**Task brief**. Repeat the rows from the line containing "Where should I" to the line containing "click(x=676, y=300)", including both of those lines. Leave the pictures out of your answer.
-------- Working data
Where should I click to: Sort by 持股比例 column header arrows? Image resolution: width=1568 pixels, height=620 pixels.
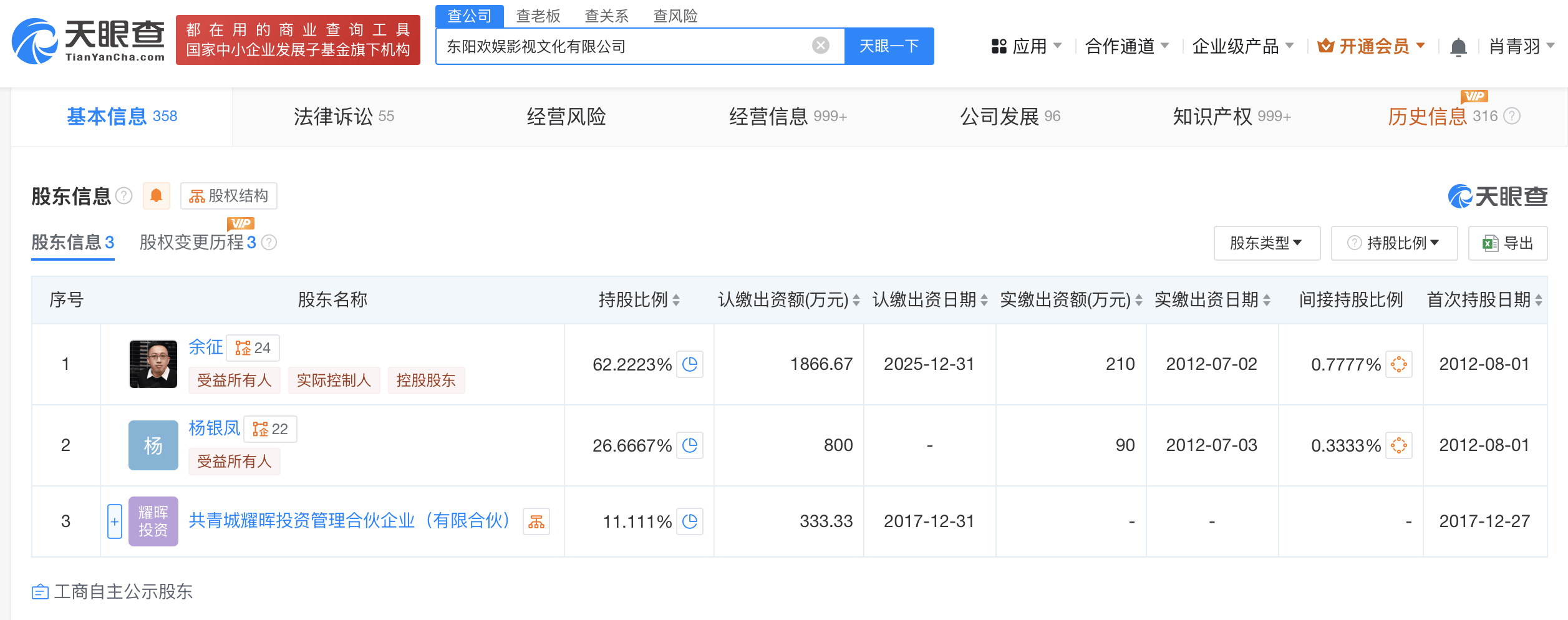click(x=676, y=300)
----------------
-------- Working data
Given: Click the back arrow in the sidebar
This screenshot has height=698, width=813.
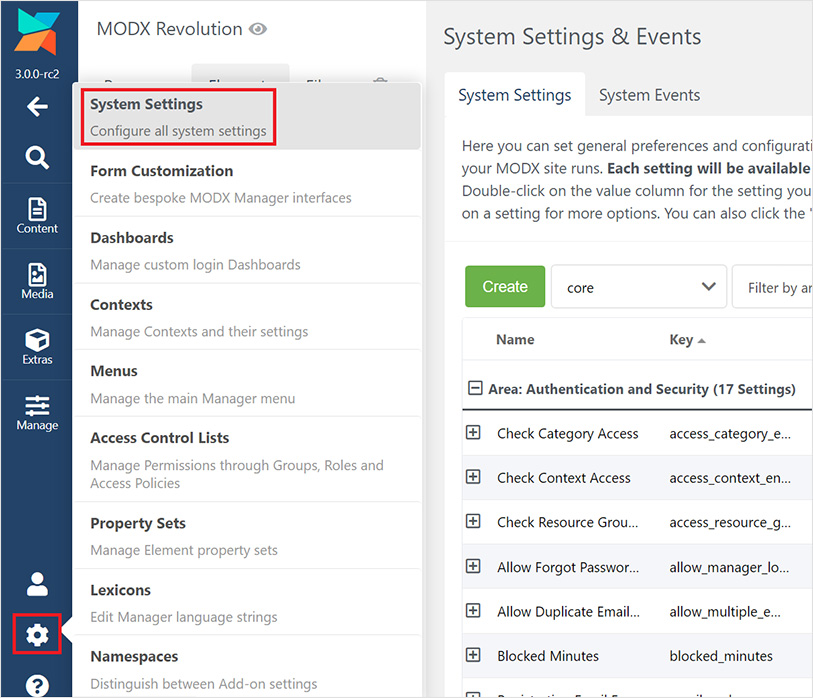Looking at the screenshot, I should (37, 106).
----------------
**Exercise result**.
Where should I click to: Sort by 持股比例 column header arrows? Image resolution: width=1568 pixels, height=620 pixels.
click(x=676, y=300)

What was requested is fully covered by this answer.